_TASK INSTRUCTIONS_
Answer with a number only, stating how many lines of the records hold the word "each".

** Opening SOURCE INFORMATION block **

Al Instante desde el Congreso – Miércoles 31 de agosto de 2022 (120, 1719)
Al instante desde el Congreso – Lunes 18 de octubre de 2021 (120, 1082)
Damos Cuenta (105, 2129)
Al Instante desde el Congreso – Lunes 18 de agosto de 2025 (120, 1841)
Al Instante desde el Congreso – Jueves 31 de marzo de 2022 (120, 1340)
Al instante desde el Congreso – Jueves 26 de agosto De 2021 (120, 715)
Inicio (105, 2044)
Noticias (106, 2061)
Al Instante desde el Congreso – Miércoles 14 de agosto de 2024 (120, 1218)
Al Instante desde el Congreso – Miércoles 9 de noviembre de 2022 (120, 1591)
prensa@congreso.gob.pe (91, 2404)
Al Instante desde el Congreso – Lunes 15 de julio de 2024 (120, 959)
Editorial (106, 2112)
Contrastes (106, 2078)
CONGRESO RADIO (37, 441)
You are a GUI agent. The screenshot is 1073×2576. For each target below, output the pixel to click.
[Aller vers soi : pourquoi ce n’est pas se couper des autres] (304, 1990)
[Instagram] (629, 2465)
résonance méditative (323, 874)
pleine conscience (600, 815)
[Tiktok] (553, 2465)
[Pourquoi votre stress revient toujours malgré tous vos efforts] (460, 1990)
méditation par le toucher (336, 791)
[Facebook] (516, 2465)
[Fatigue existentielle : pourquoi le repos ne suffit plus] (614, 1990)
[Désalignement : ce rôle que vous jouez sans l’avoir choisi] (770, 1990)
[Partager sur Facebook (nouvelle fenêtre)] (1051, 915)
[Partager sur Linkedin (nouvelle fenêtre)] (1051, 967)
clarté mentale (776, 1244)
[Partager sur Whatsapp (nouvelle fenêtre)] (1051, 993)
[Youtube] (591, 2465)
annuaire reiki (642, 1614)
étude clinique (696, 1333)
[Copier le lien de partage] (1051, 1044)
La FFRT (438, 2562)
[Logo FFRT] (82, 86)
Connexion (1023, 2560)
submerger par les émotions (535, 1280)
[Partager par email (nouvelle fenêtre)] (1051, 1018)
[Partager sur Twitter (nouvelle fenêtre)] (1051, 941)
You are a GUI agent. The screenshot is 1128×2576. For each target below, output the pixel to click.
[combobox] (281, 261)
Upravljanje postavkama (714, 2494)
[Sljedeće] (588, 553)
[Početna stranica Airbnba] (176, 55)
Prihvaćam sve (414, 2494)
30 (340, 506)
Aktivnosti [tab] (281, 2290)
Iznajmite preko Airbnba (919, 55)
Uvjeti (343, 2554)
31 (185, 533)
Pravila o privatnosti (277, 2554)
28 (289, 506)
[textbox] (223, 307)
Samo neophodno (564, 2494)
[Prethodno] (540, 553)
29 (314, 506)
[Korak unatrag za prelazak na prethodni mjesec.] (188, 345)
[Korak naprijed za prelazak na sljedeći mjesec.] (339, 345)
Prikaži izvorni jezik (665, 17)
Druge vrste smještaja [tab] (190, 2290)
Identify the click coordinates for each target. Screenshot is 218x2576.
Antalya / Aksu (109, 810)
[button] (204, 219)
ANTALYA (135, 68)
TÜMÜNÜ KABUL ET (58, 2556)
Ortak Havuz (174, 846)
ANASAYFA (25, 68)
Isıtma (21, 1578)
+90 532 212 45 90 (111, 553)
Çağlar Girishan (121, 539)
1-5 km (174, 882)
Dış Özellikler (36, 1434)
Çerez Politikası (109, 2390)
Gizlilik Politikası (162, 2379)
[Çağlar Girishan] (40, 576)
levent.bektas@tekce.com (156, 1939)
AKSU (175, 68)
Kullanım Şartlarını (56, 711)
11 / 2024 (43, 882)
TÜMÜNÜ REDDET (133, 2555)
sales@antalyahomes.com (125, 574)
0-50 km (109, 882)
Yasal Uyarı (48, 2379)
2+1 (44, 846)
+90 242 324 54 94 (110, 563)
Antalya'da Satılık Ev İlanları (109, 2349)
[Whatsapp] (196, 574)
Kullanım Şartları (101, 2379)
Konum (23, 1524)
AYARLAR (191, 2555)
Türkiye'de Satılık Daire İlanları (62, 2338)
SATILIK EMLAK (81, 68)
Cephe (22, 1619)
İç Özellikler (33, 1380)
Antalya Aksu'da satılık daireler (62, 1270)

** Closing SOURCE INFORMATION block **

_SOLUTION FOR THIS PROBLEM_
3